Além disso temi que disponibilizar a cadeira deixando onde todos a pudessem usar fosse produzir maus resultados. Calões como são, provavelmente iam usá-la para fumar e comer confortavelmente no jardim, deixavam-na à chuva, a enferrujar e o tecido ia ficar todo molhado com cheiro a mofo, restos de comida e beatas todas espalhadas pelo chão. Bom ou mau, é naquele relvado que gosto de me deitar. A última coisa que quero é deitar-me ali e respirar o cheiro a cinza, como se tivesse o nariz debaixo de um cinzeiro. Assim que isso se tornar rotineiro, sei que nunca terá um fim. A M. já lá deixou umas tantas, a última ontem, quase dentro do vaso que eu criei a partir de lixo abandonado no jardim.

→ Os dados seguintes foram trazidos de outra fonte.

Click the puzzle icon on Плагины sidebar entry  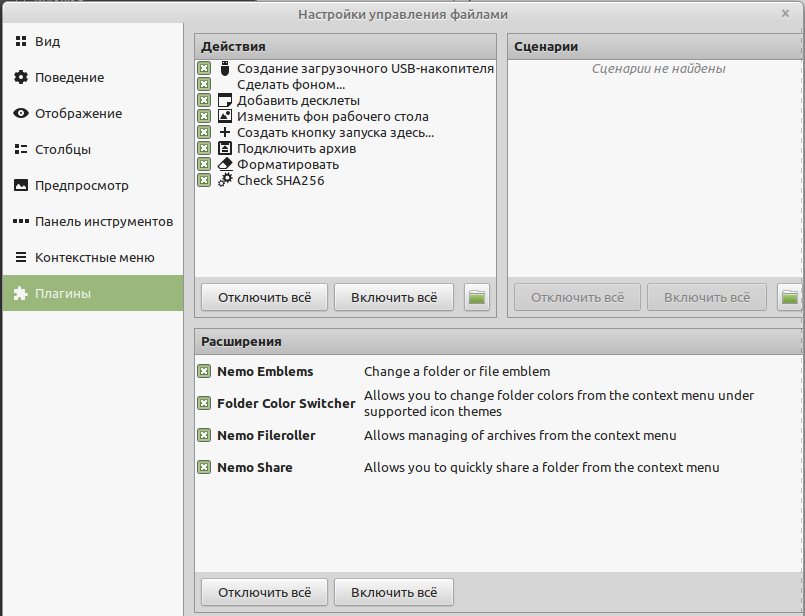[x=20, y=293]
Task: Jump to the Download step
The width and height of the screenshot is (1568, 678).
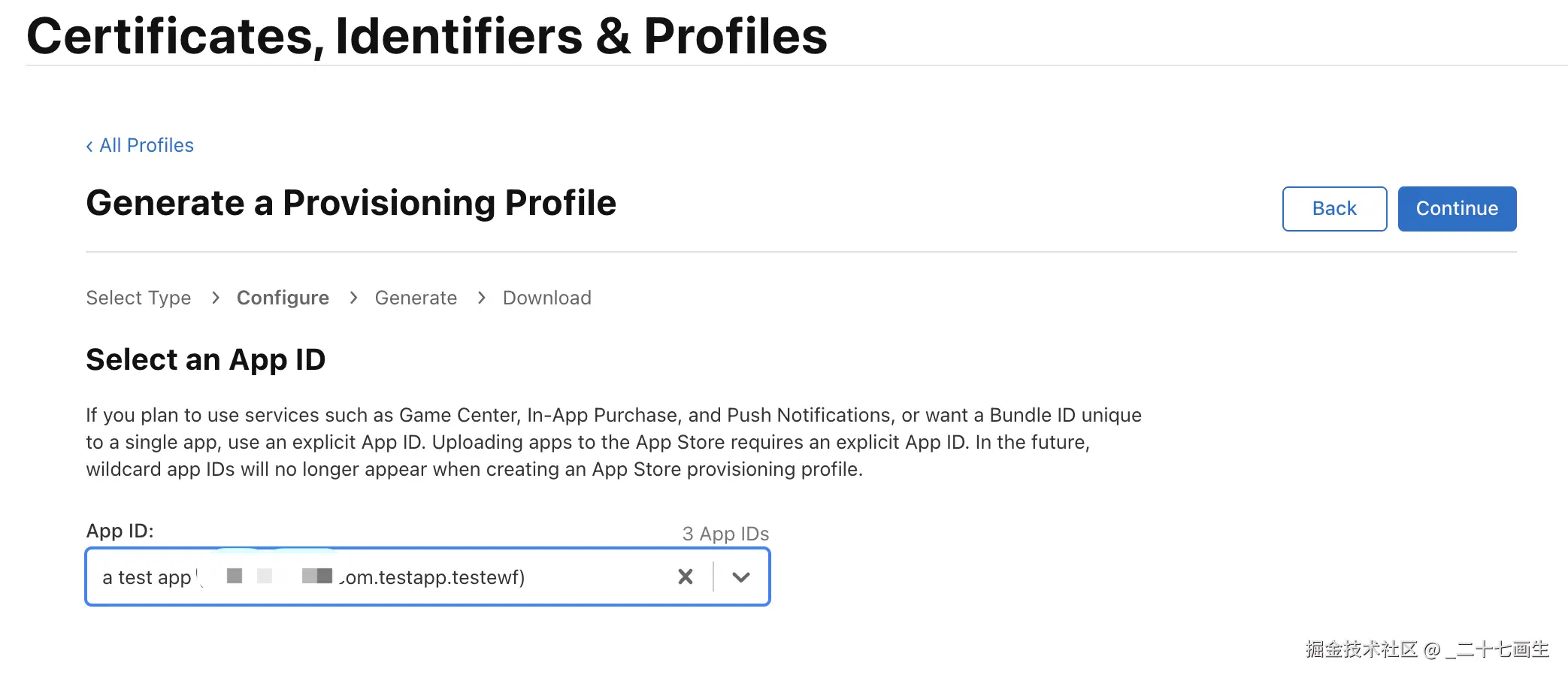Action: coord(546,298)
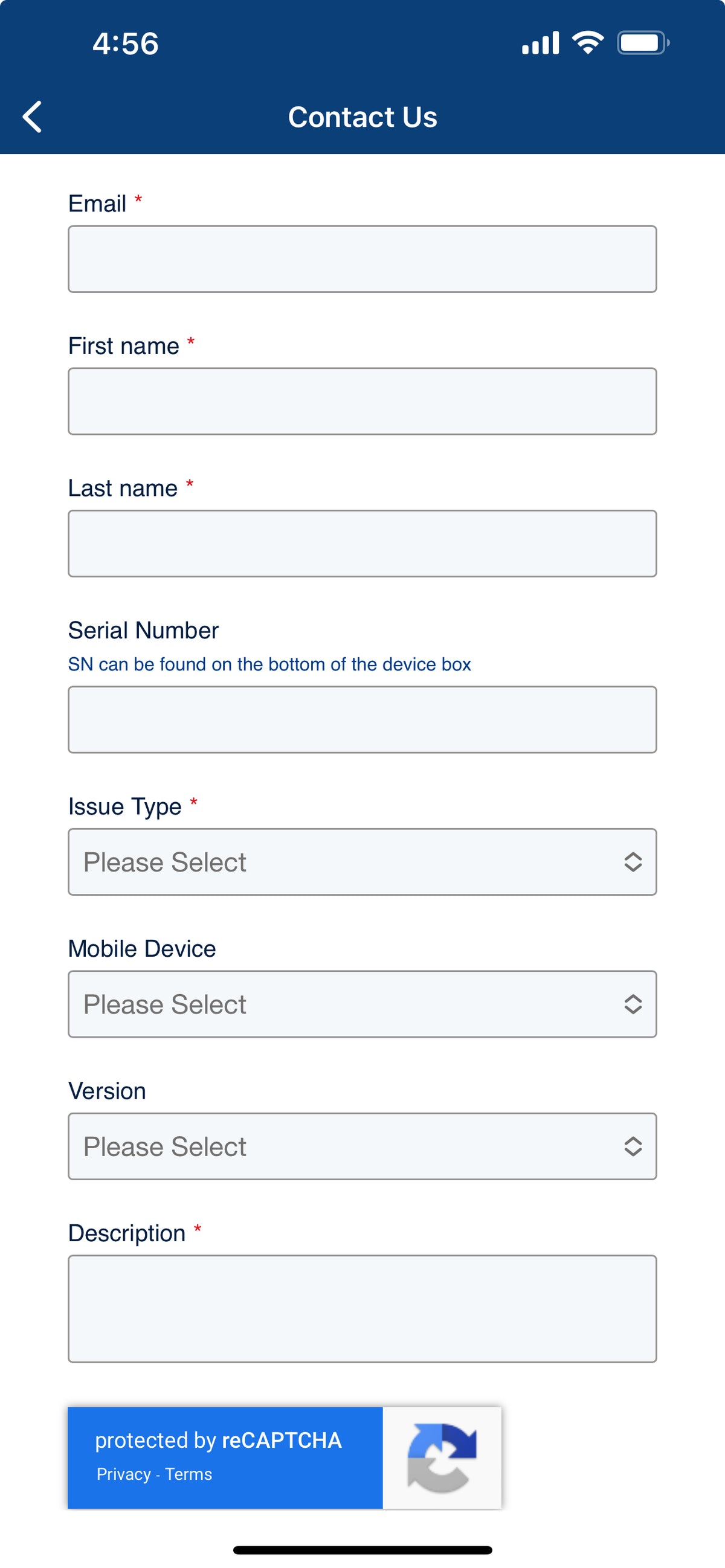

Ela é impossível. Uma destruidora. Se se mexer, podem querer que, por onde passar, vai deixar um rasto. Mas não de perfume, ou de boa energia. De destruição, dano, ruído e incómodo.
Hoje decidi colocar a cadeira perto dos contentores para o Exército da Salvação. É onde se costuma deixar artigos de todo o género. Já lá encontrei um espelho vertical em perfeito estado, uma aparelhagem, etc. Mas não trouxe. Não precisava.
Alguém, contudo, gosta de pegar em tudo. Não podendo carregar a cadeira inteira de uma só vez, primeiro levei a estrutura de metal, depois levei o colchão. Bem embrulhado num saco plástico para ficar protegido da chuva. Quando lá cheguei, a estrutura já tinha desaparecido. Deixei um recado "desculpem, alguém levou a estrutura de metal. Caso ainda seja útil usem, caso contrário, reciclem". E coloquei o almofadado dentro do contentor.
Nisto um carro estaciona ao lado do terceiro contentor a contar de onde eu me encontrava. E põe-se a olhar, como se nunca tivesse visto. Afasto-me. Para perceber que o casal que sai do carro, abre a porta da bagageira e coloca quatro sacos pretos cheios de algo parecido a roupa, dentro do mesmo contentor onde coloquei o meu. Interroguei-me porquê, tendo estacionado perto dos dois longe de mim, apenas usaram aquele que eu usei.
Será que estavam a descartar-se de coisas imprestáveis e quiseram, de algum modo, disfarçar? Ou já iam na segunda viagem e foram eles a pegar a estrutura da cadeira?
Será que foi alguém na casa que me seguiu?